The potential for delays has forced acquisition professionals to exercise extreme caution against attempting solicitation methods that can engender bid protests. However, the caution by the acquisition professionals is counterproductive considering that it creates an environment in which people are very skeptical towards the adoption of acquisition strategies that are commensurate with changing times (Hunter et.al, 2015). There is a need for reforms to the FAR to ensure acquisition officials in federal agencies have the incentive to adopt innovative practices. Stakeholders have to consider initiatives that will increase awareness about the importance of increasing risk tolerance during acquisition as a way of enhancing the effectiveness of the FAR.

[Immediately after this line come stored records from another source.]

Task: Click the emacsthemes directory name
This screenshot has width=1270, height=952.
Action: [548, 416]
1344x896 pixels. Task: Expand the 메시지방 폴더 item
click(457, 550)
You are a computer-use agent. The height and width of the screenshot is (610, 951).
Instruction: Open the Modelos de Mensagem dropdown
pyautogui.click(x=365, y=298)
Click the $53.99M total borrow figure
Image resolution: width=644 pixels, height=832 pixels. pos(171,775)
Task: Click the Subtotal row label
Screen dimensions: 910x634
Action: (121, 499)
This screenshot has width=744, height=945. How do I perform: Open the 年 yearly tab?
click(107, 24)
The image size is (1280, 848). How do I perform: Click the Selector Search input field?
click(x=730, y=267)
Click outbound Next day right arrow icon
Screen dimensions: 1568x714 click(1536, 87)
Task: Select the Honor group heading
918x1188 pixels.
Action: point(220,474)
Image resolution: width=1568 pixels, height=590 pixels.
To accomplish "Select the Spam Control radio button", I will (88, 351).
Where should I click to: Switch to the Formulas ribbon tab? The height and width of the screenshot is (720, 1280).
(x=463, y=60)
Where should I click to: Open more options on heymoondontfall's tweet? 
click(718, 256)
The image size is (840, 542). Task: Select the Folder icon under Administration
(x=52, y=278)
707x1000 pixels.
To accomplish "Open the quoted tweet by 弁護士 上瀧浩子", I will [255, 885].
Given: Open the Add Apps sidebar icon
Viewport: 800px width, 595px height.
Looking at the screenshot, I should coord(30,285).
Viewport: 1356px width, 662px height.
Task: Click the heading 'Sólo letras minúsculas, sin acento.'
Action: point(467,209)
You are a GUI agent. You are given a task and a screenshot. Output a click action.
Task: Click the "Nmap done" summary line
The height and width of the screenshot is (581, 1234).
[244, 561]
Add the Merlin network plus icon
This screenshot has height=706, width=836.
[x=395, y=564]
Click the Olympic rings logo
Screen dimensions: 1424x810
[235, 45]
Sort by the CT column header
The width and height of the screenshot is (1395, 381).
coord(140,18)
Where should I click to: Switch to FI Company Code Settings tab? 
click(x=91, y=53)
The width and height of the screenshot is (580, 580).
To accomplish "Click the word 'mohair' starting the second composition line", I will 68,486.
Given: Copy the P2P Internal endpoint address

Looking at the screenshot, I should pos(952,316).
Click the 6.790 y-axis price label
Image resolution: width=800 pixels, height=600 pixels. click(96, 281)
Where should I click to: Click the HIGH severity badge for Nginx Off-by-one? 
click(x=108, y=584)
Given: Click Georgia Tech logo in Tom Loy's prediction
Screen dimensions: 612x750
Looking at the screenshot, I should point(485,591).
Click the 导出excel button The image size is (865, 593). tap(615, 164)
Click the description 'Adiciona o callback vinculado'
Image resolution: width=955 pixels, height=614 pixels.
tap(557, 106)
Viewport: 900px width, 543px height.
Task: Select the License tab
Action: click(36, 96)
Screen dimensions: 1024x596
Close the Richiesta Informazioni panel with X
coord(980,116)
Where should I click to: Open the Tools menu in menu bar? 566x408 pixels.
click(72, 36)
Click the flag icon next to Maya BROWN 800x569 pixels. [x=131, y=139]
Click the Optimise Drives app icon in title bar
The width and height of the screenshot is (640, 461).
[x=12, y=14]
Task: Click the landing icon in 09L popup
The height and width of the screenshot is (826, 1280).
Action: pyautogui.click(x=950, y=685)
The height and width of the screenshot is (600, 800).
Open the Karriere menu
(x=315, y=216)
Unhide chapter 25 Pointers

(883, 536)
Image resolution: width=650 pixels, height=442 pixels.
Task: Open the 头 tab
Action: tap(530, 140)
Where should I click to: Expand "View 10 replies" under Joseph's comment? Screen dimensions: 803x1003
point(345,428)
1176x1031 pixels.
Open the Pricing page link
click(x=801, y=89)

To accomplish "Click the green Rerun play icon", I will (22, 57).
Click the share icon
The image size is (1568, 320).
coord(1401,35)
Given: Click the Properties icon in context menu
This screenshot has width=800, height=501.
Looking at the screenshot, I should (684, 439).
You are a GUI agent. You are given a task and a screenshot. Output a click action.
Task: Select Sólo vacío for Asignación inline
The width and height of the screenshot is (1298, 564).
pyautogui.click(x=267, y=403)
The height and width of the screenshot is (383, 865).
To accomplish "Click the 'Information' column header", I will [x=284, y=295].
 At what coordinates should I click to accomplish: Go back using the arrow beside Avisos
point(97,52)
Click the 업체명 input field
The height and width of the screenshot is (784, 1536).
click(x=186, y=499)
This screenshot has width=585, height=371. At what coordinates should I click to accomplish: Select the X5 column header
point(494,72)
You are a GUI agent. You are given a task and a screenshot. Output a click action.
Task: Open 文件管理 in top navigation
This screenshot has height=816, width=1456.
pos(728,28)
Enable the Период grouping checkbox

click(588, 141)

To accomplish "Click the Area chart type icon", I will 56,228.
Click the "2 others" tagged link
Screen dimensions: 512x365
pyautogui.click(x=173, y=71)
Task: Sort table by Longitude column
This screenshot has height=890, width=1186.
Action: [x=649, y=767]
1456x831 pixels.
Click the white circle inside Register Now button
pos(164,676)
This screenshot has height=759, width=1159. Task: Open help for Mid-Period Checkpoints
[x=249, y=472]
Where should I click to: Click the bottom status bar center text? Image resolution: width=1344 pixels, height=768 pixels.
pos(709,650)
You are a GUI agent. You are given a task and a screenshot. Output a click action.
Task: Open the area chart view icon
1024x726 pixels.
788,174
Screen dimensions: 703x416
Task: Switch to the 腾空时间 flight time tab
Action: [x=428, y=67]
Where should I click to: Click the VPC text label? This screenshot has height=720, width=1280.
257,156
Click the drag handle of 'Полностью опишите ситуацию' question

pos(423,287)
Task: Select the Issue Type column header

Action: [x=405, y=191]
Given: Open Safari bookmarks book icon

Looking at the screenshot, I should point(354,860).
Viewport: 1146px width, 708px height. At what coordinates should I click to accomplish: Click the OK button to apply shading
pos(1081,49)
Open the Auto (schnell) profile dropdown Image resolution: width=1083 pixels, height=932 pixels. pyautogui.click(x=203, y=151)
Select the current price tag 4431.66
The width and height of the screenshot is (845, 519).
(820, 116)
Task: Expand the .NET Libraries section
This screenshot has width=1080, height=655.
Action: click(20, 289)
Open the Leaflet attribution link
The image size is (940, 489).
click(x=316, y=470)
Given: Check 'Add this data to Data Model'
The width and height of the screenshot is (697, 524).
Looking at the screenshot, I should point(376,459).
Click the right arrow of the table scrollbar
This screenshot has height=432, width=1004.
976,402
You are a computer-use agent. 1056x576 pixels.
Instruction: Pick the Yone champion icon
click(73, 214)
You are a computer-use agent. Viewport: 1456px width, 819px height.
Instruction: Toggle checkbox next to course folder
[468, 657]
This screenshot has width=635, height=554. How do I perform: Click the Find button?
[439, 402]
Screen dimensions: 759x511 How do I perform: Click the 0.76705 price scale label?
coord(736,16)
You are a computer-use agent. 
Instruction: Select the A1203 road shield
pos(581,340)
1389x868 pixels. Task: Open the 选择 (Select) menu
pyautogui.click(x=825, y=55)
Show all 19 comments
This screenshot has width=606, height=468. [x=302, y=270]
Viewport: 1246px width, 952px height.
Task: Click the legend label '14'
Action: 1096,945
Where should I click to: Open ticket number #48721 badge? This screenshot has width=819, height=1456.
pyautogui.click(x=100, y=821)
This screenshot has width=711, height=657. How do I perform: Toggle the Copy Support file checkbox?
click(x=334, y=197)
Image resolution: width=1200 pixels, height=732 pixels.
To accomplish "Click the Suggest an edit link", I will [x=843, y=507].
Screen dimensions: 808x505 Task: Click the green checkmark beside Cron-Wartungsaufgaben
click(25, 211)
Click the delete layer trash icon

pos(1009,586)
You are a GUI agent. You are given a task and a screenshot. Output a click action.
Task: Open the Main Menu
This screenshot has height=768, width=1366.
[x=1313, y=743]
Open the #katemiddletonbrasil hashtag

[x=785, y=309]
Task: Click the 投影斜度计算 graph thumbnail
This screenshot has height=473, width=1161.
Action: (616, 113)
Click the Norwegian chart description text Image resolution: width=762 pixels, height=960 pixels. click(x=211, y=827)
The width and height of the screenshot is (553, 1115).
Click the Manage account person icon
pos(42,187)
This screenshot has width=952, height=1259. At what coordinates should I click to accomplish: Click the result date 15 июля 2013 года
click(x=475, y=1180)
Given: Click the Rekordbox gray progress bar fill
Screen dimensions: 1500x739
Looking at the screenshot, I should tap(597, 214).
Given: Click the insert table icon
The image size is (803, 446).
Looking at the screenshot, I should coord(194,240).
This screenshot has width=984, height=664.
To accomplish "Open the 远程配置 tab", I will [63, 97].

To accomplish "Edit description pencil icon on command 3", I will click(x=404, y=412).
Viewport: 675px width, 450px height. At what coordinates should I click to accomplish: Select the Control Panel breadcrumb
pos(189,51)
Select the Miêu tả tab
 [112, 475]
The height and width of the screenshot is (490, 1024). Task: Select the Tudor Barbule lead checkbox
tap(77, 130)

Reforms of Federal Acquisition Regulations
Reforms should adopt a broad perspective and go as far back as developing the strength and health of industry relationships, besides making regular emphasis on the need to engage the industry at the early stages of the acquisition process. Broad reforms will help deliver a comprehensive solution to the problems bedeviling acquisition in federal agencies at all stages of the process including requirements specification and pricing. The changing operating context of most federal agencies necessitates the use of an acquisition model in which there is risk-sharing, this model functions effectively when integrated with IT systems. Adopting cutting-edge processes within the current acquisition regulatory framework will no doubt increase costs and cause other inconveniences to the stakeholders involved, but over the long term, it will make the FAR effective in protecting the buying power of the American people.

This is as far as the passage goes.